Because there have been MANY times that I haven't. He's supposed to say that, right? He's my husband. He's supposed to support and love me and make me feel all warm and tingly inside. This time, I knew it wasn't him just playing the role of husband, he was being my husband.
Does that make sense? Hmm...
See, he had to work for three years to get into PT school. Year after year he kept getting rejected, despite high recommendations, the scores to get in, and a great resume. I know many times he wanted to quit and he never did. We spent hundreds, thousands, of dollars on GRE testing, applications, POSTAGE, extra college classes he ended up not needing. You name it, we did it.

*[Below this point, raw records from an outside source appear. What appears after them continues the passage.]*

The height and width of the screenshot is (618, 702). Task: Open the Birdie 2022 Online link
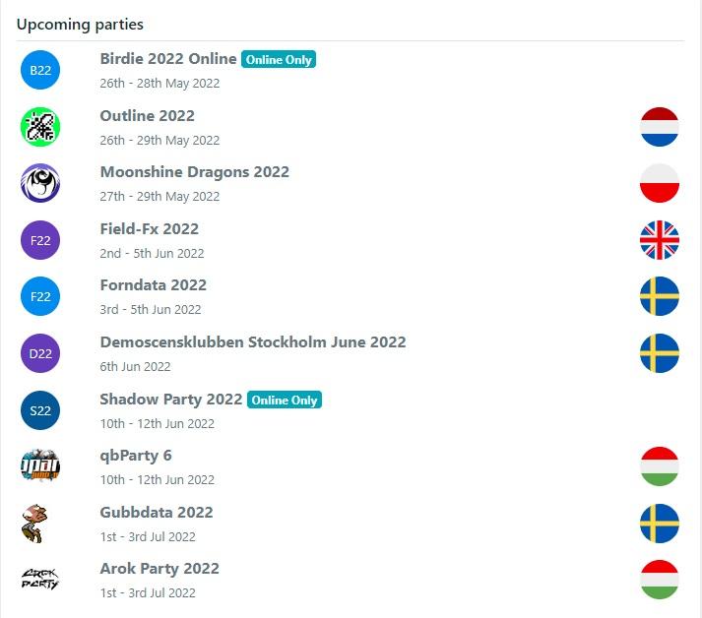click(168, 59)
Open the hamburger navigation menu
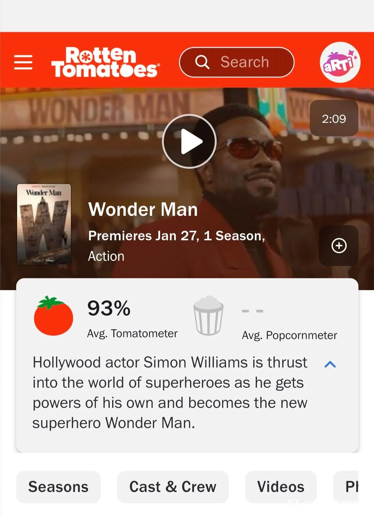This screenshot has height=515, width=374. pyautogui.click(x=23, y=62)
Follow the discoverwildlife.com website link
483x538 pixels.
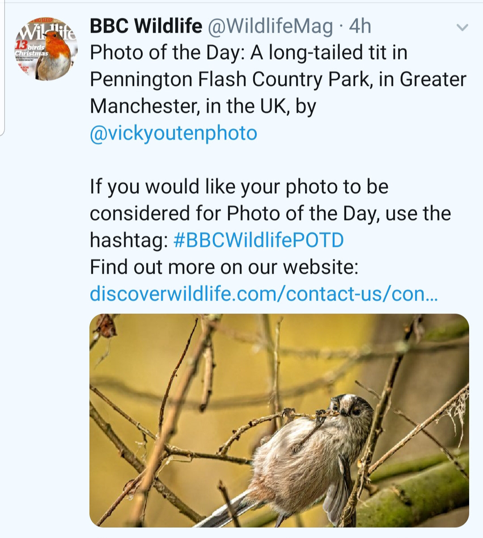pos(264,294)
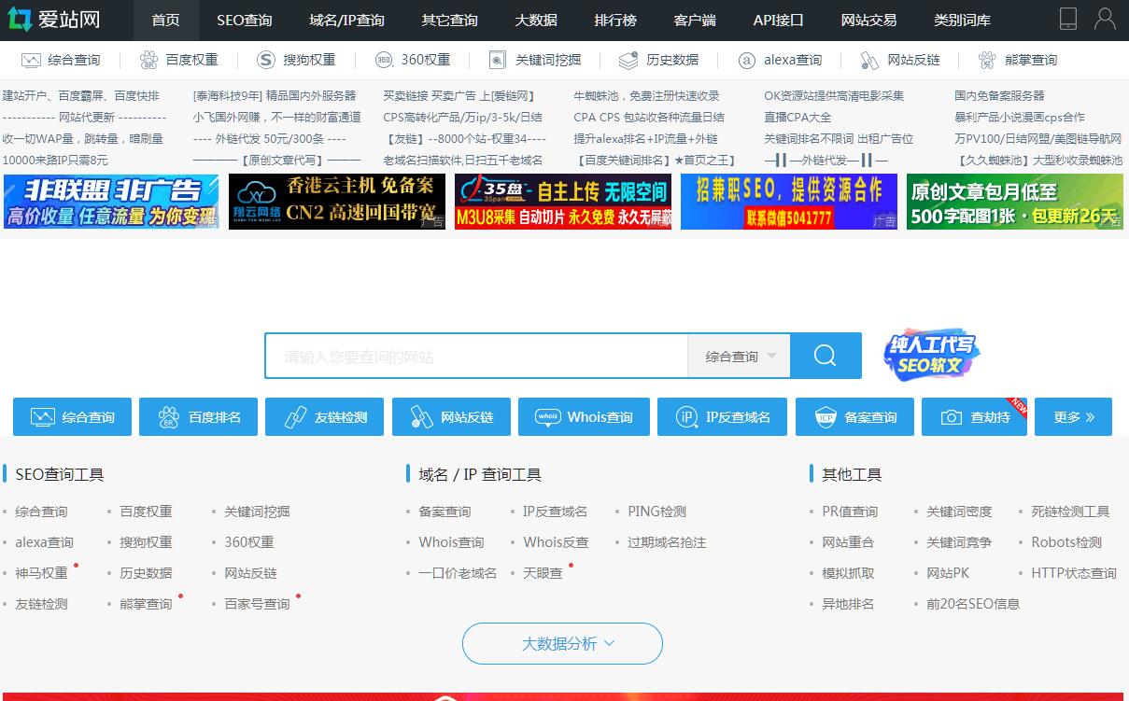Image resolution: width=1129 pixels, height=701 pixels.
Task: Expand the 大数据分析 section
Action: pyautogui.click(x=562, y=643)
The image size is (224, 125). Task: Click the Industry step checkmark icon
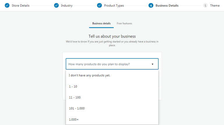tap(56, 6)
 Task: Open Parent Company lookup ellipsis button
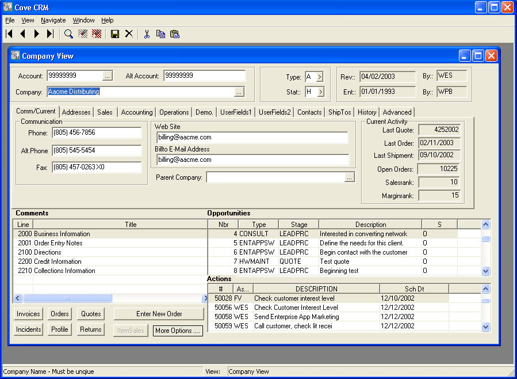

But then, one sunny day in May 2012, I was sitting at Dirk's Filet and Vine in Old Cloverdale, tutoring a sophomore in geometry, when he called. He got in. We were moving to Florida.
Holy.Freaking.Moly.
That's the scene that floated across my mind this morning. I don't know how many more rejections it's going to take, but I will make it. I WILL MAKE IT. It may not be with The Acquisition, but I will one day see my name in print.
At least, that's how I was feeling as I went to school this morning.
The feeling faded into oblivion as I engrossed myself in middle school math, smelly yet irresistable 7th grade boys that really want just want to be good, and last week's test that needed grading. Then, just a few minutes ago, I came across an author I hadn't heard of but will certainly be looking into now. Rachel Hawkins.
Her story was (or hopefully will be) my story. From Alabama. Former teacher who just wants to be a writer. I saw a tweet from her today that said she was in her hometown last week and saw something about The Peanut Festival. Naturally, this caught my eye. I clicked on her blog and read her "How I got published" story.
It was JUST what I needed to hear. I felt so inspired, I decided to blog about it. After the blog, I will get back to my writing.
I may or may not get published one day. Who knows what tomorrow will bring? But this I do know: Writing is what makes me happy. Escaping into my own world with characters who become more than friends is sometimes the greatest kind of vacation. Fortunately for me, my spring break is next week. Hello Lila and Russell Watson!
Yes, that is a little clue to my next manuscript.
So thank you ERIC MITCHELL and RACHEL HAWKINS. You turned a frustrating day into such a hopeful one!
I'm glad you've started a blog so you will never forget these hard times. You will make it - you WILL make it - All of your dreams will come true. Love you!!!